Tiga
’’Jangan Pernah’’ Melawan Pelacuran
Reza Indragiri Amriel ; Alumnus Psikologi Forensik, The University
of Melbourne
|
JAWA POS, 15 Mei 2015
"KALAU polisi ingin diperhatikan masyarakat,
tangani kasus-kasus kelas tinggi. Korupsi, pembalakan hutan, terorisme, dan
yang lain. Namun, kalau ingin dipercaya masyarakat, dan kepercayaan jauh
lebih mendasar lagi lebih penting ketimbang perhatian, polisi sepatutnya
mengatasi masalah yang secara langsung mengganggu masyarakat dalam kehidupan sehari-hari
mereka.’’
Berpijak
kepada hukum sebab akibat itulah, operasi penangkapan terhadap AA –pelacur
daring (dalam jaringan) kelas wahid– menjadi salah satu aksi yang sangat
menjanjikan bagi Polri untuk merengkuh kembali kepercayaan publik. Tetapi, semangat
yang tampak berkobar-kobar di segmen awal malah mulai menunjukkan tanda-tanda
melempem pada segmen-segmen berikutnya. Itu terjadi karena dalam
perkembangannya hingga kini, pengungkapan kasus tersebut seolah dibendung
hanya sampai RA yang disebut-sebut sebagai mucikari AA.
Betapapun
demikian, pantas mengharapkan itu hanya permulaan kerja polisi. Nantinya,
seiring dengan terangkainya serpihan-serpihan mozaik AA, polisi juga akan
menyikat lebih banyak orang lagi.
Nalar
sederhana; siapa gerangan orang-orang yang sanggup mengeluarkan uang puluhan
hingga ratusan juta rupiah untuk mendapat layanan seks beberapa jam? Tidak
lain, pertama, hanya mereka yang berkocek tebal. Mereka tidak hanya memiliki
uang saat akan melakukan transaksi seksual ilegal, tetapi juga berkeyakinan
bahwa setelah kontak seksual tersebut dilakukan mereka masih mempunyai sumber
daya finansial berikutnya.
Kedua,
para penikmat layanan pelacuran itu adalah mereka yang berkuasa.
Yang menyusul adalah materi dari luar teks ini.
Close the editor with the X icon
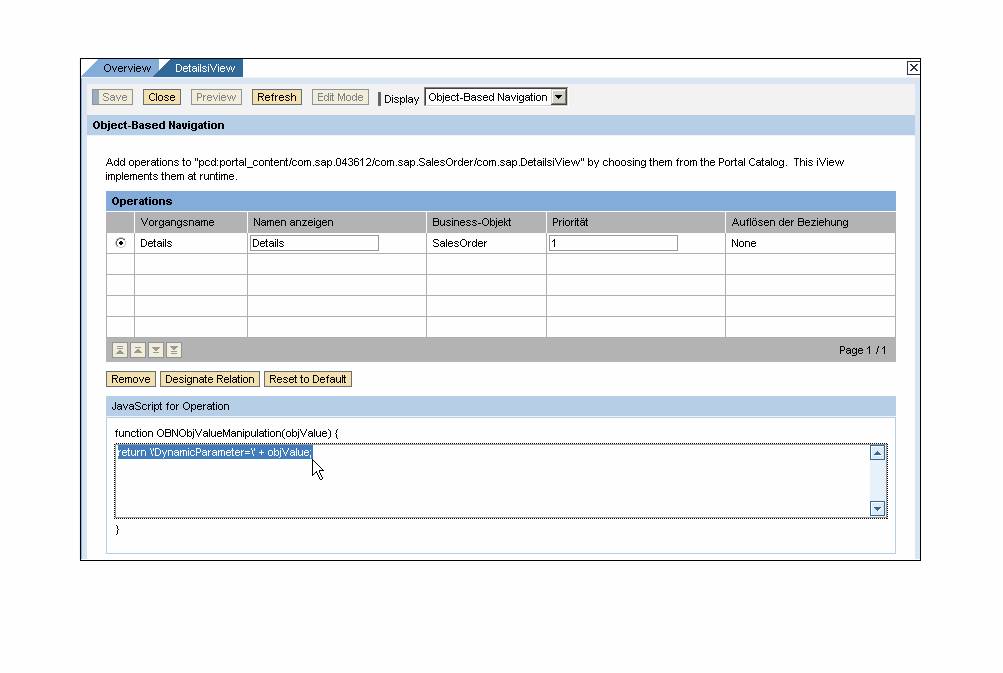1003x673 pixels. click(913, 68)
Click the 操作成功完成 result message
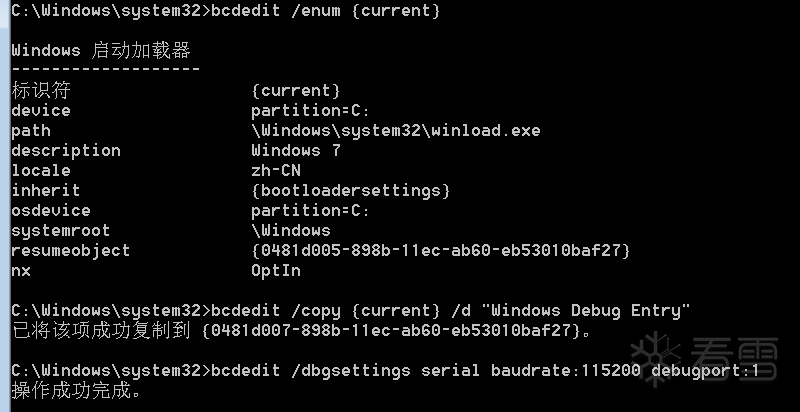The image size is (800, 412). [x=70, y=390]
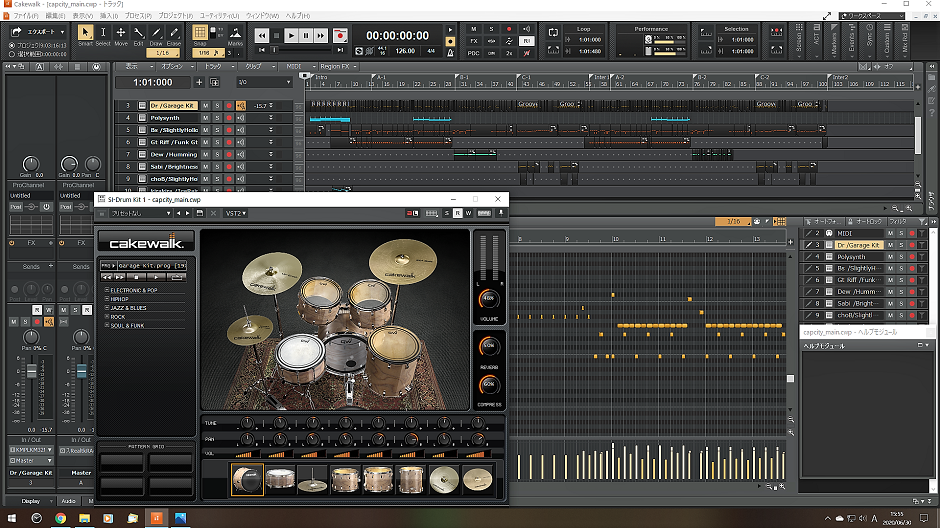Screen dimensions: 940x528
Task: Solo the Dr /Garage Kit track
Action: (x=217, y=105)
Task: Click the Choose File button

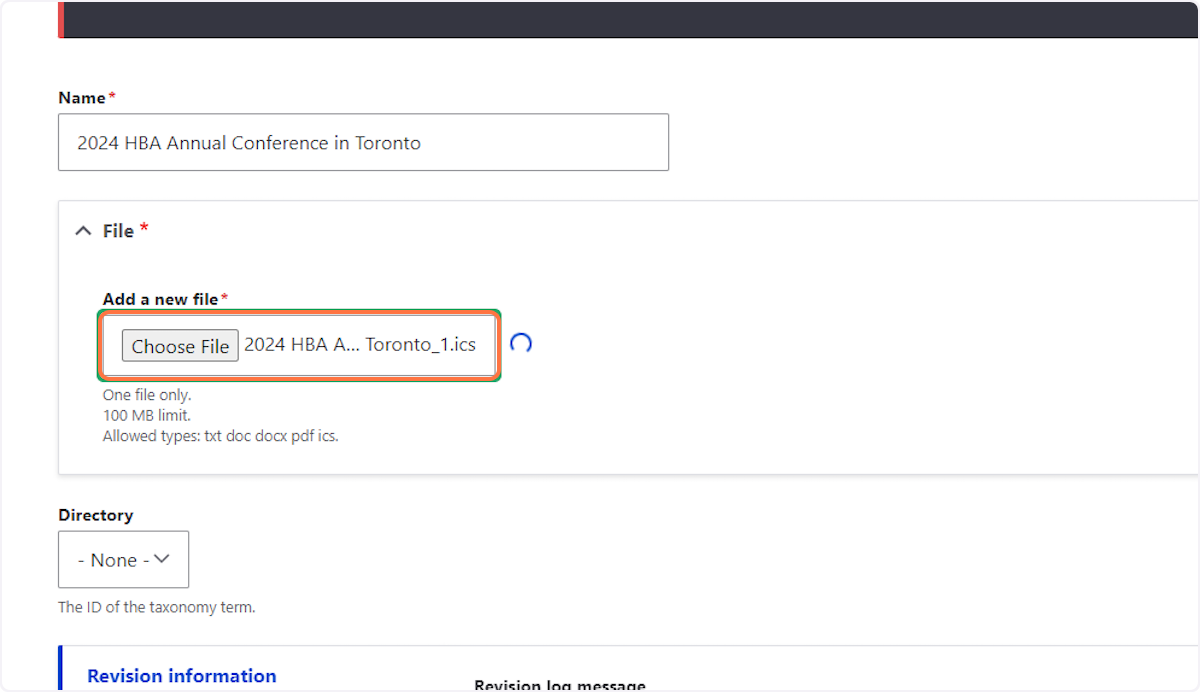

Seks
dijadikan alat barter –mungkin bagian proses lobi– oleh pihak lain yang
berkepentingan dengan kekuasaan tersebut.
Dari
situ, sungguh beralasan untuk bersyakwasangka bahwa kasus AA dan pelacur
daring bertarif fantastis lainnya bukan ihwal skandal seks semata. Namun, itu
menjalar ke mana-mana, ada aroma penyalahgunaan kekuasaan, ada bau tengik
kebobrokan moral orang-orang penting dan punya pengaruh di negeri ini, ada
semerbak busuk gratifikasi seks, yang berembus dari tubuh AA. Atas dasar
itulah, untuk memastikan bahwa penindakan terhadap kasus pelacuran daring tidak
sebatas operasi kelas sinetron, kepolisian perlu terus disemangati untuk
mengendus serbaneka bebauan tidak sedap itu. Lembaga penegakan hukum dan
masyarakat memiliki kepentingan untuk mencari tahu siapa gerangan nama-nama
pemangku peran dan jabatan mentereng yang punya kelakuan tidak semenggah.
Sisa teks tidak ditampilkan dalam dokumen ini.